:: Available records

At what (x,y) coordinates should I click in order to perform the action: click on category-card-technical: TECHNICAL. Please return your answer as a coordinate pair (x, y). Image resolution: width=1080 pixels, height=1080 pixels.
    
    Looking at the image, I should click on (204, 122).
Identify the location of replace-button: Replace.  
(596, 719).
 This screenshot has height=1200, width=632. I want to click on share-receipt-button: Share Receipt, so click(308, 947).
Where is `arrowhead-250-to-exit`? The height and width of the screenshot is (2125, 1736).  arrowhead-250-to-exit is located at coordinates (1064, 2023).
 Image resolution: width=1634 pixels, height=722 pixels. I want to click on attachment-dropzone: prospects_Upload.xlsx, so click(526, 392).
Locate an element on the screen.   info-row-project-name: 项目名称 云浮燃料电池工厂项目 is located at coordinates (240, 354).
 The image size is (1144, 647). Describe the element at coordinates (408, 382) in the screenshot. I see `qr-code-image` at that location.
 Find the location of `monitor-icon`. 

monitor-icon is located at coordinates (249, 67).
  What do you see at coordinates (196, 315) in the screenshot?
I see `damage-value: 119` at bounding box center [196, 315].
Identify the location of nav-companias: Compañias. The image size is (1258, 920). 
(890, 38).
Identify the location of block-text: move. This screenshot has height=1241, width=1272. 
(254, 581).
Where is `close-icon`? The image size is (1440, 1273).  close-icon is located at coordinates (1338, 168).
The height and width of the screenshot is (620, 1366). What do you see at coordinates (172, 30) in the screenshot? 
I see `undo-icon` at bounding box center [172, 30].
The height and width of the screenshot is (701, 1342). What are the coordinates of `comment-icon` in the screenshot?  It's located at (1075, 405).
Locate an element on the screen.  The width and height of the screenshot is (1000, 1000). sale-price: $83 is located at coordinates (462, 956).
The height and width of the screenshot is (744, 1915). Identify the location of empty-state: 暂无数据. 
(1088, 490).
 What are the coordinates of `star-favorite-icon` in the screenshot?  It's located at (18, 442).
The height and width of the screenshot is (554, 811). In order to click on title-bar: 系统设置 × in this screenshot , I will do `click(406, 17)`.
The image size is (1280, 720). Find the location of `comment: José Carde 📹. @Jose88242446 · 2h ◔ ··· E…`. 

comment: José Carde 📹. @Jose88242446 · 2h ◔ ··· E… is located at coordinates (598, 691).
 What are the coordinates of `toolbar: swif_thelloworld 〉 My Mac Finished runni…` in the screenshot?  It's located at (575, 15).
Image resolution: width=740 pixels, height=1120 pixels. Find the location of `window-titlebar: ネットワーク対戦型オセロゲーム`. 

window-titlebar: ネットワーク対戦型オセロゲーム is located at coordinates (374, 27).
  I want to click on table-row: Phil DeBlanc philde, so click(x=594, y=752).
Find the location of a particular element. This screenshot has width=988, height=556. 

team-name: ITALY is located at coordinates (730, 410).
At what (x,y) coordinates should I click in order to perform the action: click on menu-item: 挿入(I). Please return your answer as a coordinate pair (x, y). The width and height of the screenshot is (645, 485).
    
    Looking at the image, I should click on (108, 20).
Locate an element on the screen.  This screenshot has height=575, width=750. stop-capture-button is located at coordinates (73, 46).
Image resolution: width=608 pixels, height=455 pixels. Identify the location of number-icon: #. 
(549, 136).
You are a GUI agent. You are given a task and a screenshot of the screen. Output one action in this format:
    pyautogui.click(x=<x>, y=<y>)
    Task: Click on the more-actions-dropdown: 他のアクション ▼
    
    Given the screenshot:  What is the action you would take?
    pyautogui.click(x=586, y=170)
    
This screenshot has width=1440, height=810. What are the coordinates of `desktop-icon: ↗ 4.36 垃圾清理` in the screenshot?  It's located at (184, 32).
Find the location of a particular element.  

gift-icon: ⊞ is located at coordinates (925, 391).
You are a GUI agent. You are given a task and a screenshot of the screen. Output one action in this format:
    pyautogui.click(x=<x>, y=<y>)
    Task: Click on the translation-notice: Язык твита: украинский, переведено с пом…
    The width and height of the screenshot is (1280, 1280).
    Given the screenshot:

::::

What the task asks — Extract the data verbatim, starting at the line containing "The height and width of the screenshot is (701, 1342)." and ending at the line containing "coordinates (462, 956).".

Answer area —
The height and width of the screenshot is (701, 1342). What are the coordinates of `comment-icon` in the screenshot?  It's located at (1075, 405).
Locate an element on the screen.  The width and height of the screenshot is (1000, 1000). sale-price: $83 is located at coordinates (462, 956).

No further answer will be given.